À l’Évasion, William Beaulieu et Jean-Philippe Gagné obtiennent des subventions, mais reconnaissent que c’est un enjeu dans plusieurs organismes communautaires. «Il y en a beaucoup des organismes communautaires. On peut aller chercher de l’aide un peu partout au lieu d’attendre vraiment longtemps au CLSC ou quelque chose comme ça. Je crois que ça apporte quelque chose de très important.», partage Maryssa Brodeur.

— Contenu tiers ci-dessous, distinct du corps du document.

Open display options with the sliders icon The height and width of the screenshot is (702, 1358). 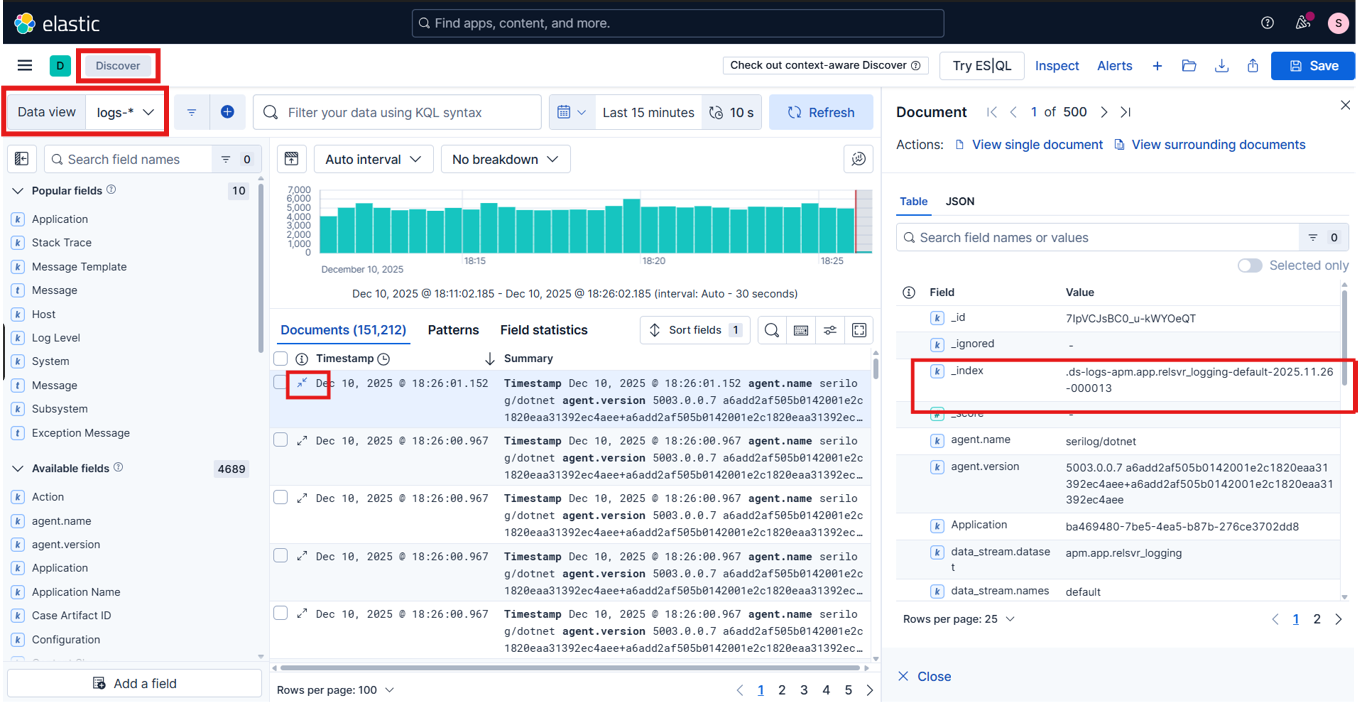[x=829, y=330]
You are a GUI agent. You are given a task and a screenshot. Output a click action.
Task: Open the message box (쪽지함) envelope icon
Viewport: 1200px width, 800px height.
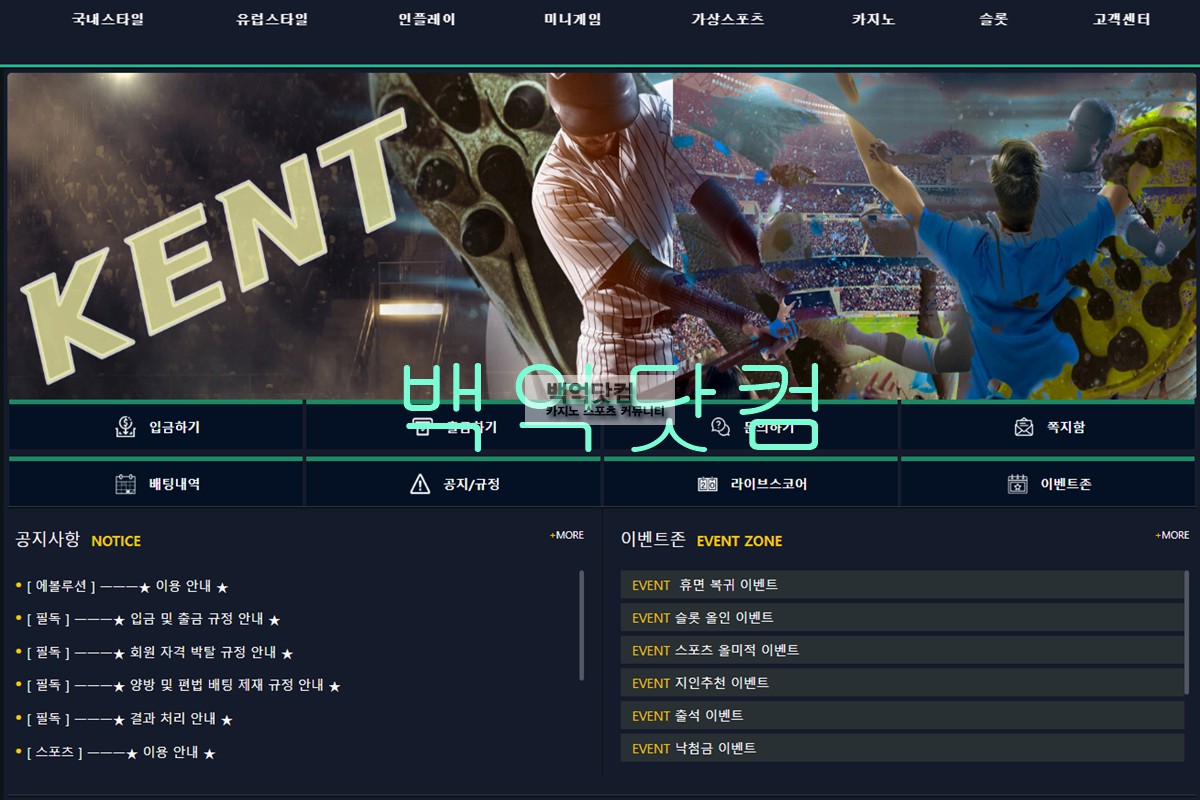click(x=1023, y=427)
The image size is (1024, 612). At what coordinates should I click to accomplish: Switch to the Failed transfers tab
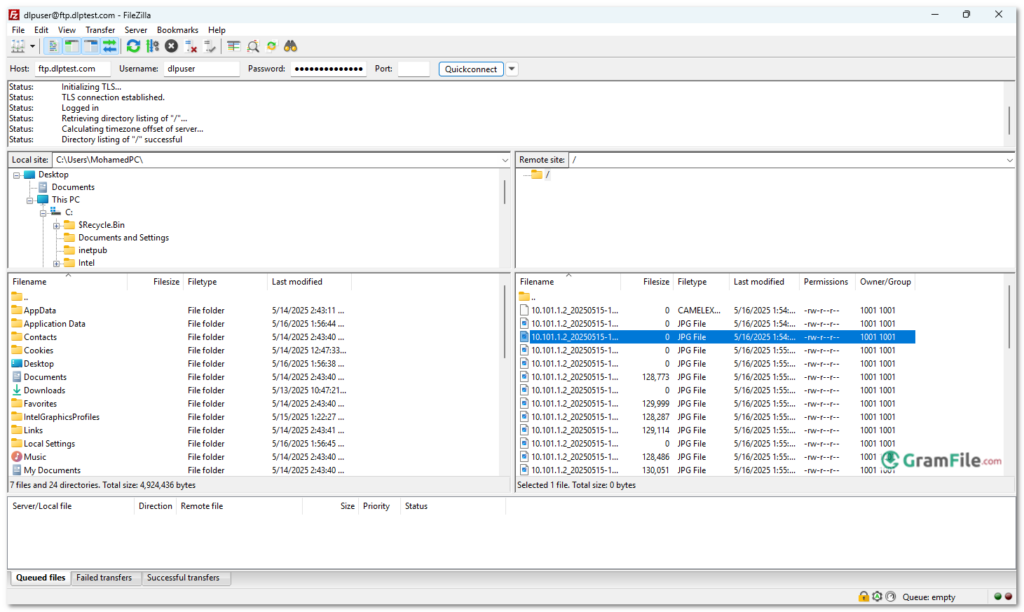click(105, 577)
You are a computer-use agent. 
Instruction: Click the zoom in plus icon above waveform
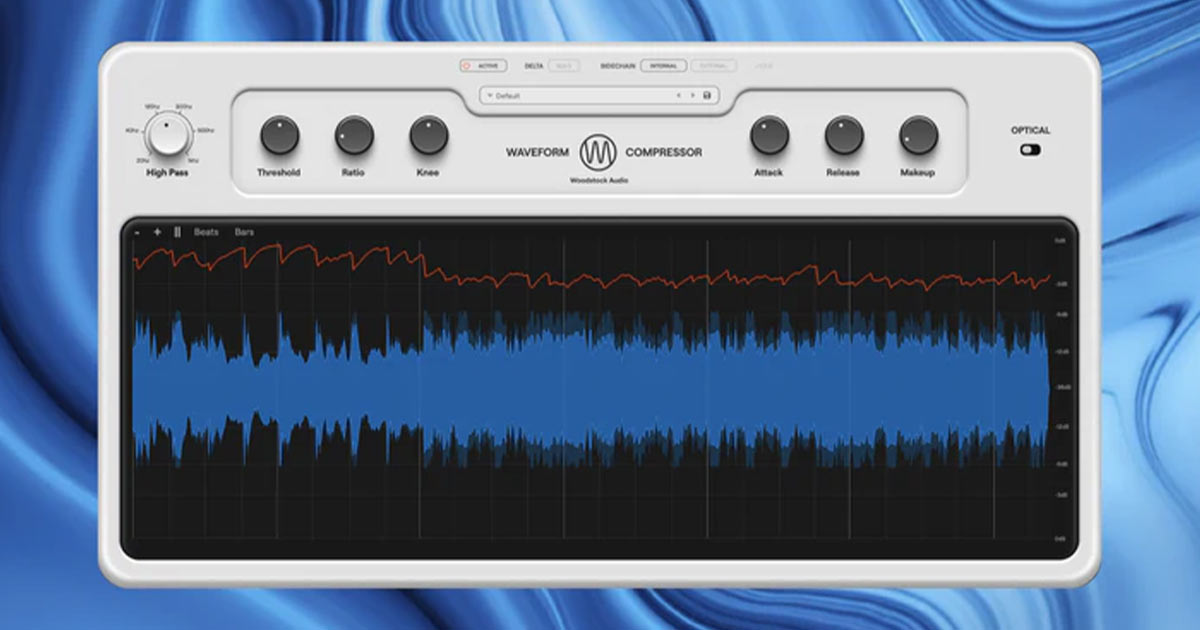(x=157, y=231)
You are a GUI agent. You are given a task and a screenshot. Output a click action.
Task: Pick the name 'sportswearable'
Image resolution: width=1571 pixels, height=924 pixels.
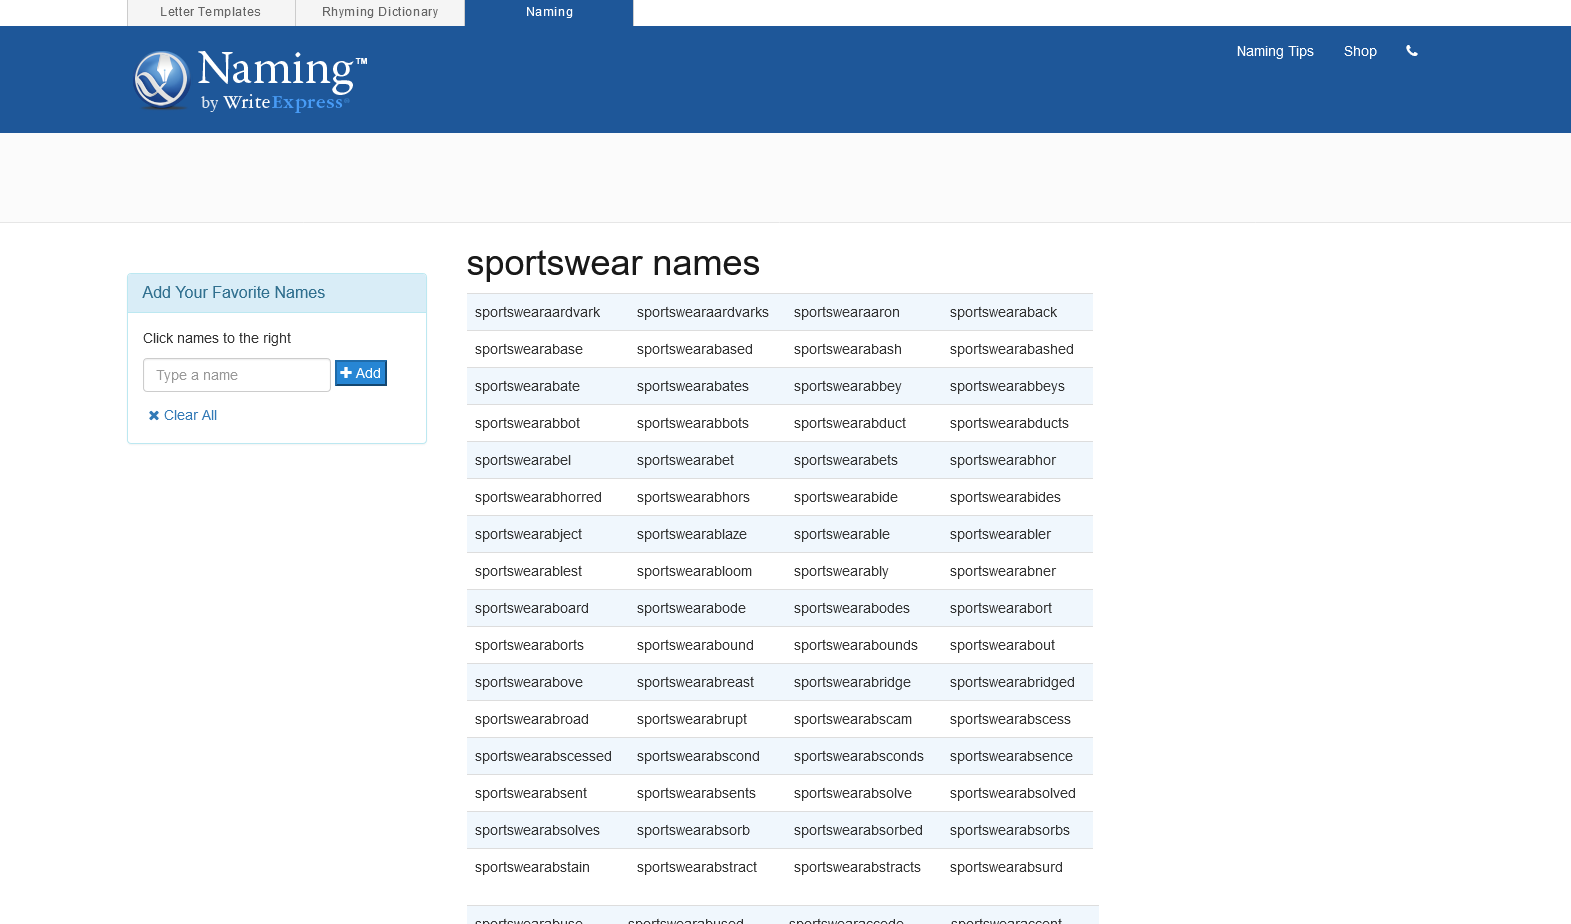tap(841, 534)
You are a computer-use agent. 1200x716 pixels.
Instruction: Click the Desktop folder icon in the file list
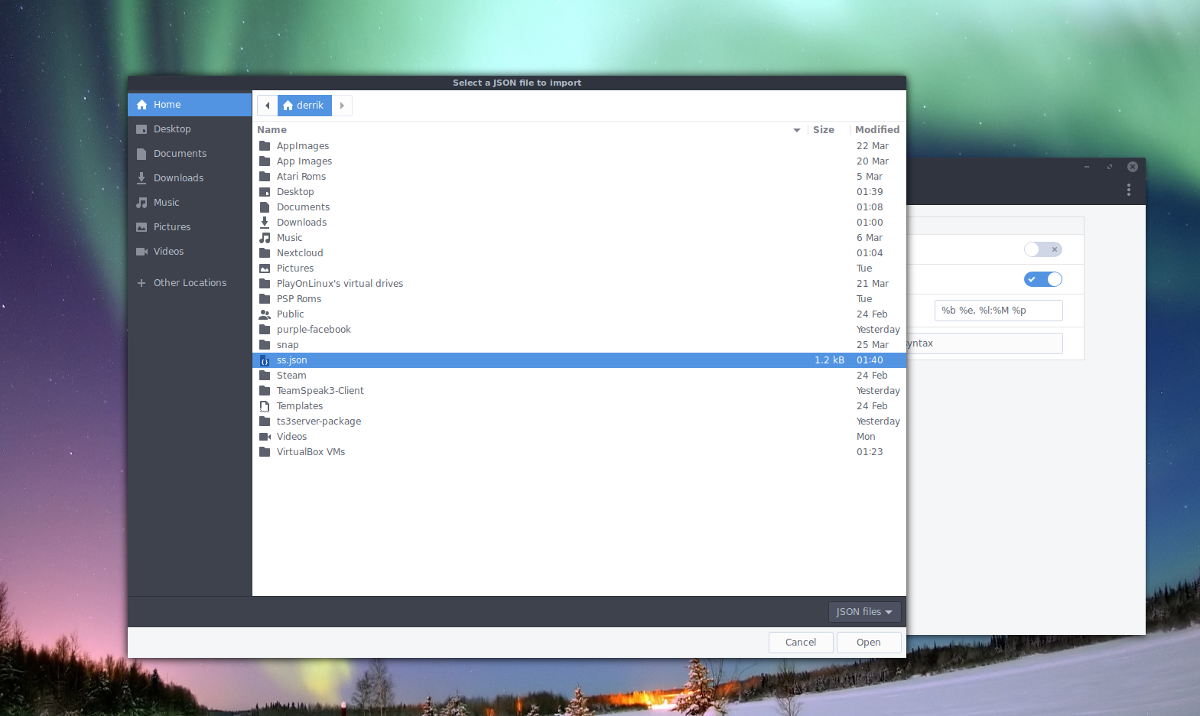pos(267,191)
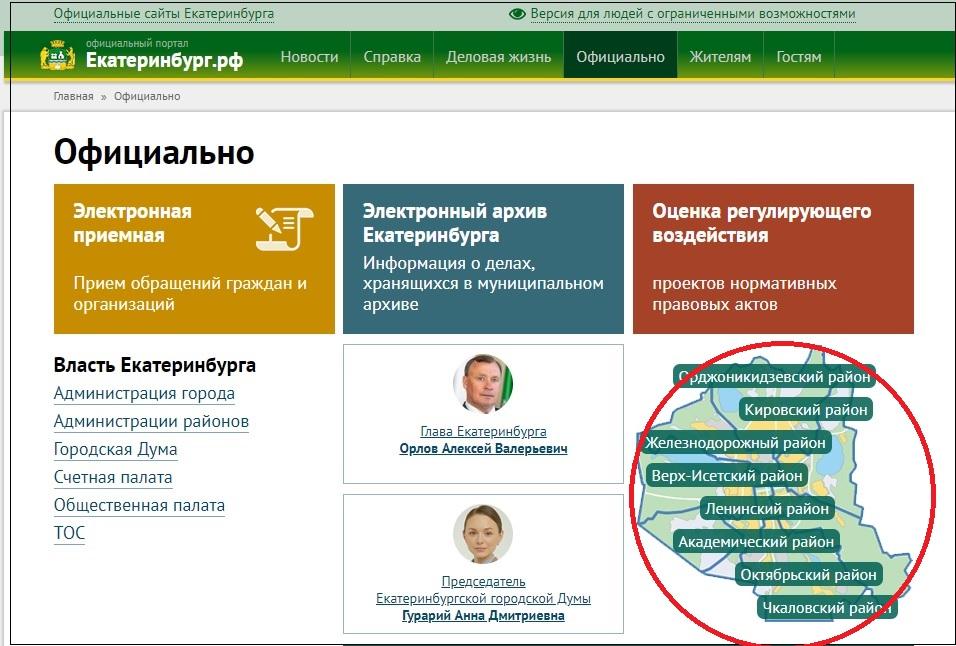Viewport: 956px width, 646px height.
Task: Select Верх-Исетский район map label
Action: pos(727,476)
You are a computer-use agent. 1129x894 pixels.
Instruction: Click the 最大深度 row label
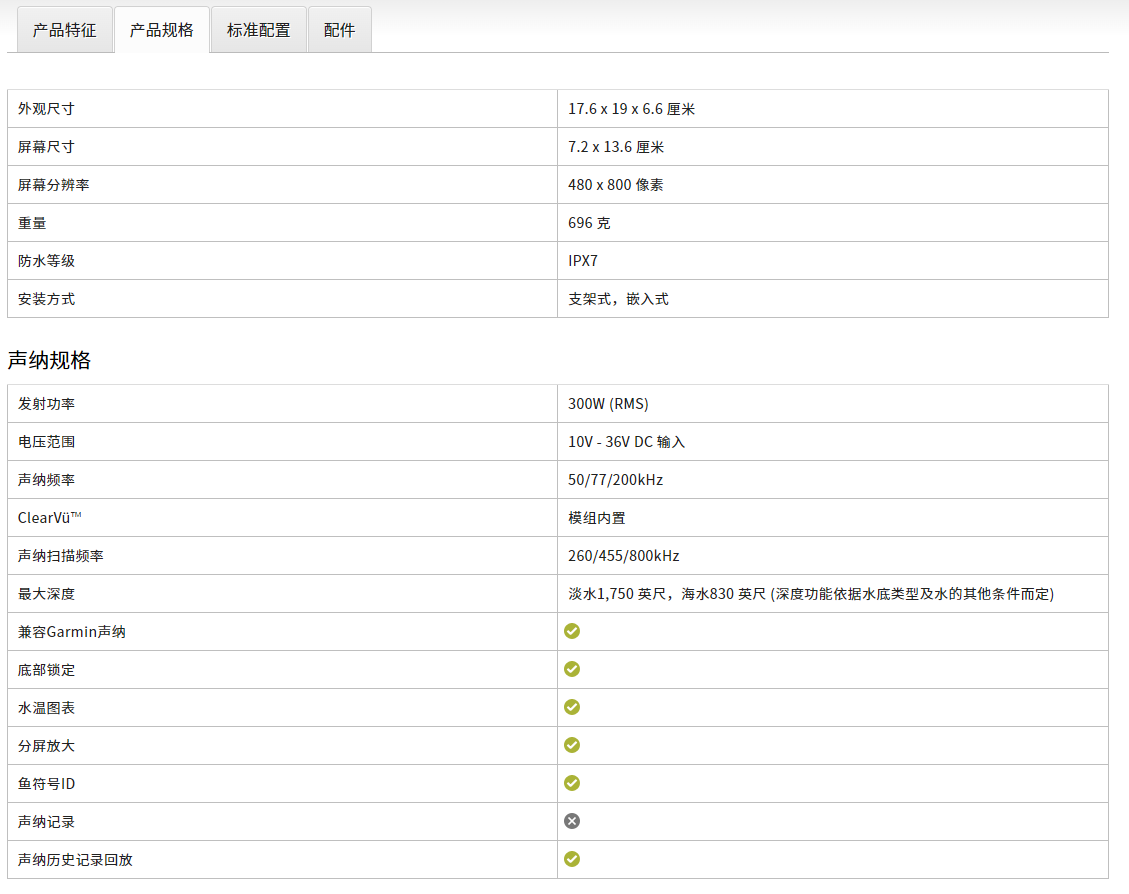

LES INFORTUNES DU MILIEU COMMUNAUTAIRE

La Maison de la Famille est composée d’une petite équipe. Les trois employées de l’organisme s’occupent à elles seules des demandes de financement, de la coordination d’un bon nombre de bénévoles et de stagiaires, et participent à des groupes de concertation. Malgré toutes les tâches qu’ils effectuent, les intervenants sociaux trouvent qu’ils ne sont pas valorisés. À l’Évasion, William Beaulieu souligne un certain manque de reconnaissance, qu’elle soit quantifiable (salariale) ou non. Il trouve qu’il y a un manque de valorisation pour ceux qui «travaillent avec l’humain». Son collègue, Jean-Philippe Gagné, veut pourtant souligner la collaboration qui s’opère entre les différents agents de la relation d’aide. «Dans un monde idéal, on est tous des intervenants: psychologues, travailleurs sociaux, conseillers d’orientation, psychoéducateurs,» affirme-t-il, «on devrait se tenir.» Par contre, dans le regard des autres «intervenants», Jean-Philippe ne se sent pas toujours considéré à sa juste valeur. Pourtant, William a fait une technique en travail social, Marissa et Jimmy sont bacheliers et Jean-Philippe a complété sa maîtrise en orientation. Les diplômés des programmes en relation d’aide vont souvent se diriger vers les institutions et les établissements publics, tels que la DPJ et le CIUSSS. C’est ce qu’observe Maryssa: «on les échappe parce qu’ils vont ailleurs», dit-elle, pour les salaires et les avantages sociaux «plus compétitifs». Il y a donc un grand roulement du personnel dans les organismes communautaires. N’étant pas à l’abri de la pénurie de main-d’œuvre, les organisations communautaires doivent faire plus avec moins. Jimmy atteste que la pandémie a exacerbé les inégalités et que maintenant, «les employés tiennent les derniers filets sociaux à bout de bras». M. Beaulieu et M. Gagné adoptent une posture d’ouverture envers les plus marginalisés. Mme Brodeur considère que ses collègues et elle sont essentiels dans la société, notamment en offrant un service sans frais et sans un grand délai d’attente. Malgré le manque de valorisation, et de rémunération, ces intervenants continuent parce que s’ils ne le font pas, les plus défavorisés de la société seront abandonnés à eux-mêmes.